SYRACUSE, N.Y./GRAND RAPIDS, Mich. (Reuters) - A debate within the Federal Reserve over the outlook for U.S. inflation burst into public view just days after a rate-setting meeting in Washington, with one central banker saying inflation weakness is fading and another suggesting he's nervous it won't.
Both New York Federal Reserve Bank President William Dudley and Chicago Fed President Charles Evans said they believe the U.S. economy's fundamentals are sound, and both said they support gradual rate hikes ahead.
But while Dudley reinforced Fed Chair Janet Yellen's confident tone at the close of last week's meeting that inflation is set to rise back to the Fed's 2-percent target, Evans sounded much less certain.
"It's really going to come down to the inflation situation -- it might take longer to sort out than some people think," Evans said told reporters after a speech titled "the puzzle of low inflation" in Grand Rapids, Mich. "I’m a little nervous that some of the recent weakness might be a little more structural."
Evans' view appears to be in the minority at the Fed, where decisions on the appropriate level of interest rates are made every six weeks or so. The Fed has raised rates twice this year, and last week, though it held them steady, signaled it will likely raise them one more time this year and three times next.

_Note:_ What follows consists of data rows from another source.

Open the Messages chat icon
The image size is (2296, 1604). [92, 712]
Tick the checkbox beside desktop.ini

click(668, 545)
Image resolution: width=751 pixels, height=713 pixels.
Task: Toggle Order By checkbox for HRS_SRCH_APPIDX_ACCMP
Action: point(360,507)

Dudley cited the soft dollar and strong overseas growth among the reasons he expects slightly above-average U.S. economic activity and a long-sought rise in wages.
"With a firmer import price trend and the fading of effects from a number of temporary, idiosyncratic factors, I expect inflation will rise and stabilize around the (Fed's) 2 percent objective over the medium term," he told students and professors at Onondaga Community College.
"In response, the Federal Reserve will likely continue to remove monetary policy accommodation gradually," added Dudley, a close ally of Yellen and a permanent voter on the Fed's monetary policy committee.
Evans for his part appears less anxious to tighten policy in the face of price readings that have sagged since February, despite strong jobs growth.
He said that while he is open-minded about the next several meetings, "I'm looking for evidence that inflation will be moving up with momentum," and it may take more than a couple of months for such a trend to show up in the data.
Futures traders give a December rate hike about a 72-percent probability, according to Reuters data.
Both policymakers nodded to the three devastating hurricanes that have struck parts of the U.S. south and the Caribbean, noting their effects will likely make it more difficult to interpret economic data in coming months.